(GIVEN DATA Opens)

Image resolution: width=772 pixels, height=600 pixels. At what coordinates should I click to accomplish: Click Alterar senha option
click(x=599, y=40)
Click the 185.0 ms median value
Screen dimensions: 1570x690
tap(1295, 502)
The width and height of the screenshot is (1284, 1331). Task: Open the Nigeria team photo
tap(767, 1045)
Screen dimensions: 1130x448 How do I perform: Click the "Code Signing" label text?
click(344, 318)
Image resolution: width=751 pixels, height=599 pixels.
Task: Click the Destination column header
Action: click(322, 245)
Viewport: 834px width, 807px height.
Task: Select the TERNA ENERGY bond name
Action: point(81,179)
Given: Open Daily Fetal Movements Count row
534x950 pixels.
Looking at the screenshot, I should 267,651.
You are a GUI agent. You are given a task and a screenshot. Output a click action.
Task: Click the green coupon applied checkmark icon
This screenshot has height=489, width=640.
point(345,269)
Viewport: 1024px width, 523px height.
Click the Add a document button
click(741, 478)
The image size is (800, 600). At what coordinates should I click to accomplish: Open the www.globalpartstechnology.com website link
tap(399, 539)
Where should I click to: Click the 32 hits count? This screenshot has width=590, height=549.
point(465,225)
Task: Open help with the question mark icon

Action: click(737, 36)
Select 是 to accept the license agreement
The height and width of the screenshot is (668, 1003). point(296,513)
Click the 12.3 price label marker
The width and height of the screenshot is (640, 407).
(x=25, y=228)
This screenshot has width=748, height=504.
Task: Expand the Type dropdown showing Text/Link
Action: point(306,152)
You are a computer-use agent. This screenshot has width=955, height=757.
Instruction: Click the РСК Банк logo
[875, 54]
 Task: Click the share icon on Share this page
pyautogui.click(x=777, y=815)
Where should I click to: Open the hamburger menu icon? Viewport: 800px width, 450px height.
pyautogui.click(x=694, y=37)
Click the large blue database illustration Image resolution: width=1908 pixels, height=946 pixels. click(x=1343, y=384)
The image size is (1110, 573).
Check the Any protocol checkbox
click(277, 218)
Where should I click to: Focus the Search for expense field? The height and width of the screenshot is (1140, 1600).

(GIVEN DATA Closes)

• _HOW TO COMPLETE THIS TASK_
Reproduce the material exactly, from the first line to the last.

• _SOLUTION BELOW_
Image resolution: width=772 pixels, height=600 pixels. At what coordinates should I click to accomplish: Click Alterar senha option
click(x=599, y=40)
Click the 185.0 ms median value
Screen dimensions: 1570x690
tap(1295, 502)
The width and height of the screenshot is (1284, 1331). Task: Open the Nigeria team photo
tap(767, 1045)
Screen dimensions: 1130x448 How do I perform: Click the "Code Signing" label text?
click(344, 318)
Image resolution: width=751 pixels, height=599 pixels.
Task: Click the Destination column header
Action: click(322, 245)
Viewport: 834px width, 807px height.
Task: Select the TERNA ENERGY bond name
Action: point(81,179)
Given: Open Daily Fetal Movements Count row
534x950 pixels.
Looking at the screenshot, I should 267,651.
You are a GUI agent. You are given a task and a screenshot. Output a click action.
Task: Click the green coupon applied checkmark icon
This screenshot has height=489, width=640.
point(345,269)
Viewport: 1024px width, 523px height.
Click the Add a document button
click(741, 478)
The image size is (800, 600). At what coordinates should I click to accomplish: Open the www.globalpartstechnology.com website link
tap(399, 539)
Where should I click to: Click the 32 hits count? This screenshot has width=590, height=549.
point(465,225)
Task: Open help with the question mark icon

Action: click(737, 36)
Select 是 to accept the license agreement
The height and width of the screenshot is (668, 1003). point(296,513)
Click the 12.3 price label marker
The width and height of the screenshot is (640, 407).
(x=25, y=228)
This screenshot has width=748, height=504.
Task: Expand the Type dropdown showing Text/Link
Action: point(306,152)
You are a computer-use agent. This screenshot has width=955, height=757.
Instruction: Click the РСК Банк logo
[875, 54]
 Task: Click the share icon on Share this page
pyautogui.click(x=777, y=815)
Where should I click to: Open the hamburger menu icon? Viewport: 800px width, 450px height.
pyautogui.click(x=694, y=37)
Click the large blue database illustration Image resolution: width=1908 pixels, height=946 pixels. click(x=1343, y=384)
The image size is (1110, 573).
Check the Any protocol checkbox
click(277, 218)
Where should I click to: Focus the Search for expense field? The height and width of the screenshot is (1140, 1600).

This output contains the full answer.